[Date Prev][Date Next][Thread Prev][Thread Next][Date Index][Thread Index]

pps or other unknown upper bound?

This may be a pf issue, this may be an OpenBSD issue or this may be
a client issue, so let me apologize in advance.  
The setup is fairly simply -- a debian machine hanging off of each of
two interfaces on an OpenBSD -current box from 11/8 running pf.  Nothing
particularly complex about this setup.  Tight ruleset, aggressive
optimization, nothing funky, no queueing, no per-rule timeout
optimization, and the following options:
set limit { states 500000, frags 100000 }
set optimization aggressive
set block-policy return
set state-policy if-bound
set require-order yes
set skip on $LOCAL_IF
set debug urgent
set loginterface $FW_BACK_IF
scrub all no-df random-id fragment reassemble
Yes, there is lots more to this ruleset but nothing is getting blocked
here and like I said, there are no rules in the remainder of the ruleset
that have anything related to timeouts, limits or the like.  In fact,
I actually added a specific rule as a test case that does this:
pass in on $CLIENT_IF inet proto tcp from $CLIENT_NET to $SERVER_NET \
   port 12345 flags S/SA modulate state
I've also tried this same test on other pf installations (early 3.7)
that are vastly simpler and they behave identically.
There are no other rules relating to port 12345 and if I remove this
rule, the traffic gets blocked thanks to my default policy.

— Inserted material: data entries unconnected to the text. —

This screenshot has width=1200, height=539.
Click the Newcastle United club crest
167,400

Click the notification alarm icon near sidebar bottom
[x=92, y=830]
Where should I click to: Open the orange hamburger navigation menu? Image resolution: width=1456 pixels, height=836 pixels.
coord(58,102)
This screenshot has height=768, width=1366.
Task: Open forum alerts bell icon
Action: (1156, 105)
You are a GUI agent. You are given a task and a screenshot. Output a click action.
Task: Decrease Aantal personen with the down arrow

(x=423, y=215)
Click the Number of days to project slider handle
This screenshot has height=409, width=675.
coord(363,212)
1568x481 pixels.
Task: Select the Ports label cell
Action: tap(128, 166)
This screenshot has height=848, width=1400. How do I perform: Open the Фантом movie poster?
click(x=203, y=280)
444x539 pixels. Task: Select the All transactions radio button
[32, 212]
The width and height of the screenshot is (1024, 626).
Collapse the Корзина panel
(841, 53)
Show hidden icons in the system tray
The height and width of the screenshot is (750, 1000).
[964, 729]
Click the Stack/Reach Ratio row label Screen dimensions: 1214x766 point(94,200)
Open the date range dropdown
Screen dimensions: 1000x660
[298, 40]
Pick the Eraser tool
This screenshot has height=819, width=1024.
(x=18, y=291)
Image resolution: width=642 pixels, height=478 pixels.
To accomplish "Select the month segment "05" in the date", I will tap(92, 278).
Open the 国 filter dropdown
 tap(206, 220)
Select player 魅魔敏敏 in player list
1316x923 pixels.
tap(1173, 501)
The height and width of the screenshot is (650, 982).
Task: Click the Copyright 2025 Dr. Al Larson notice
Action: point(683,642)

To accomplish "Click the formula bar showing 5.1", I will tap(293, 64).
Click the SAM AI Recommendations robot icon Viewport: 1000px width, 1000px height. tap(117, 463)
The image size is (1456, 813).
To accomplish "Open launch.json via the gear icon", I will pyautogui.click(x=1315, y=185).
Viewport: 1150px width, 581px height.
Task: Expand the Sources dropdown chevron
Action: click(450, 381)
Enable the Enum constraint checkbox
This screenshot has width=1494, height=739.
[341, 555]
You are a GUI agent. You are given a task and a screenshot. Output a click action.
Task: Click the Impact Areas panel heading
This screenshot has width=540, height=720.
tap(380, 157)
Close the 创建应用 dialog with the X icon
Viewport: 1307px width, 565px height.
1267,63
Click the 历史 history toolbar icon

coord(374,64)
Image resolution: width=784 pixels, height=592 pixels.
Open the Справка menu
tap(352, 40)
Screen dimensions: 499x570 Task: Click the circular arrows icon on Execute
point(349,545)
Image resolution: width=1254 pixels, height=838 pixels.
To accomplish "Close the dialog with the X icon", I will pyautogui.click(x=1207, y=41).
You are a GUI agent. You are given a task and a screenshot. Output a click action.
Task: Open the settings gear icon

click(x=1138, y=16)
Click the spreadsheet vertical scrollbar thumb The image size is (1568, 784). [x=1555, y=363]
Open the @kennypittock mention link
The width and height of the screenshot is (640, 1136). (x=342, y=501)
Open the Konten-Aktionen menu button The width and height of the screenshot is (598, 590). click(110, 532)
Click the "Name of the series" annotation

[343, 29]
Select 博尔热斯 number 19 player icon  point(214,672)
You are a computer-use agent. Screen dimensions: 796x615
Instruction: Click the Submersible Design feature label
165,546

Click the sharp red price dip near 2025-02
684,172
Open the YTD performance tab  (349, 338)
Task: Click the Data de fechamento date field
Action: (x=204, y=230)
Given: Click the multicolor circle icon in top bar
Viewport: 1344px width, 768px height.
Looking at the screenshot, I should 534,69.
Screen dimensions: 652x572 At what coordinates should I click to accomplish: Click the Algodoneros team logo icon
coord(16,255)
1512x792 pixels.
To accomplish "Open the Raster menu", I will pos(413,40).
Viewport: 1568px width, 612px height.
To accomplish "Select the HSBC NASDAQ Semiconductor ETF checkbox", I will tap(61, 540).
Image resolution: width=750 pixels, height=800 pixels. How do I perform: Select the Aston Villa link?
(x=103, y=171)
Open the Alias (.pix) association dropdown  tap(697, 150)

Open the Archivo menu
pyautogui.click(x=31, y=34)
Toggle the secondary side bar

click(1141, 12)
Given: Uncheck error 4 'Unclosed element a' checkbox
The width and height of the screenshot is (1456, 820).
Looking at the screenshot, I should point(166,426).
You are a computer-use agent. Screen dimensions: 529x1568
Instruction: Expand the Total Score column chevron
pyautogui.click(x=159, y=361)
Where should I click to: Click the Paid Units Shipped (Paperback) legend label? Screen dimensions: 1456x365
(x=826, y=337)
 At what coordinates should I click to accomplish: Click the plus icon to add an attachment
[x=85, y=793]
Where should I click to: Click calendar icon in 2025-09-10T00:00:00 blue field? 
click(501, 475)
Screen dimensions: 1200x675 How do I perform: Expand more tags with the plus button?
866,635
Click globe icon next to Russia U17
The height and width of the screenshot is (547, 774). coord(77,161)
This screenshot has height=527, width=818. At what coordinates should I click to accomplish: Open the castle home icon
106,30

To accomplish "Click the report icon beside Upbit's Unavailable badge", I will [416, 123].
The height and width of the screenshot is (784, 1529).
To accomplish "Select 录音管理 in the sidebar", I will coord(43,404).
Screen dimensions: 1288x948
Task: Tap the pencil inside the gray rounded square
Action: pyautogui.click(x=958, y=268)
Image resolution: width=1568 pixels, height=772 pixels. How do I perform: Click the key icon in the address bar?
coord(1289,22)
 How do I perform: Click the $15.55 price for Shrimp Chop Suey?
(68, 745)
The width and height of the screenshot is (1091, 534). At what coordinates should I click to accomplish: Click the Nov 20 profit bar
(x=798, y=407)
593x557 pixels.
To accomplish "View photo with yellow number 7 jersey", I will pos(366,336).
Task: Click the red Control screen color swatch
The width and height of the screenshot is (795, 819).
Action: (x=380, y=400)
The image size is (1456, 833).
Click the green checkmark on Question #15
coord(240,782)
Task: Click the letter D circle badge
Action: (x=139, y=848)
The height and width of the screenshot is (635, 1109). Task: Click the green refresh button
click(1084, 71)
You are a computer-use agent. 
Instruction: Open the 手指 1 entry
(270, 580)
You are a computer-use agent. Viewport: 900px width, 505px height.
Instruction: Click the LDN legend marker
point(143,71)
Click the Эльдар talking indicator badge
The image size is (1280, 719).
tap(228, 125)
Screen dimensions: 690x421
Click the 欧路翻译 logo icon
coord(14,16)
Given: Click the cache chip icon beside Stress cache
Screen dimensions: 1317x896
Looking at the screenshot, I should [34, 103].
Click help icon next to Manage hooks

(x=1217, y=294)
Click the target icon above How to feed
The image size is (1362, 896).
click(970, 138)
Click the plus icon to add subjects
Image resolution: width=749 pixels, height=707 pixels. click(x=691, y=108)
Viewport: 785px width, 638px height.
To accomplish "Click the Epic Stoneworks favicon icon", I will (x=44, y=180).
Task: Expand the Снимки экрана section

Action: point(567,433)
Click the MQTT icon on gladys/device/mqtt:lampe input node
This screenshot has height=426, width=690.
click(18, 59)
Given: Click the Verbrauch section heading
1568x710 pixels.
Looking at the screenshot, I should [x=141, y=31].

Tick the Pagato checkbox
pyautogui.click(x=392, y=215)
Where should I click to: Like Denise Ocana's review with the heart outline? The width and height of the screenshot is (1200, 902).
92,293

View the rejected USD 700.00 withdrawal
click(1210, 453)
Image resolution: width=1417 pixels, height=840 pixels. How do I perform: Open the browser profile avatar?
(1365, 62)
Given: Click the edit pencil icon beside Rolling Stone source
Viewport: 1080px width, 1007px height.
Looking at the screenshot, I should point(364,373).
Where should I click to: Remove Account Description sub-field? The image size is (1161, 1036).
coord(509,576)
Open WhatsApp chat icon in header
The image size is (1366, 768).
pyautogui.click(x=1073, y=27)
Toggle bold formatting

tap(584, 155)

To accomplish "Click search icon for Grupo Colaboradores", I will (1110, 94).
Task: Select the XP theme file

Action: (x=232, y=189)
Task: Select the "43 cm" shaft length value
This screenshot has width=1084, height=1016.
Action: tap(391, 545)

My test is simple.  While on $CLIENT_NET:
   while (true); do lynx -dump http://host.on.server.net:12345; date; done
Things spin up fast and go quickly for some number of seconds spewing
tens/hundreds of connections and then subsequent connections hang -- the
client sits in SYN_SENT and the server sits there with several hundred
connections in TIME_WAIT.  Exactly 45 seconds later, things come back to
life.  In the time 0s to time 45s, you can see the TIME_WAITs slowly
disappear, and then at 45s the loop comes back to life and the
connections rip through once again.  Some number of seconds later,
things freeze again and hang for 45s.  Both systems seem completely
usable -- I can ssh/to from them and do whatever I please.  I/O is doing
almost nothing, system is 98% idle, and interrupts seem fine.  Same with
the firewall -- not even breaking a sweat.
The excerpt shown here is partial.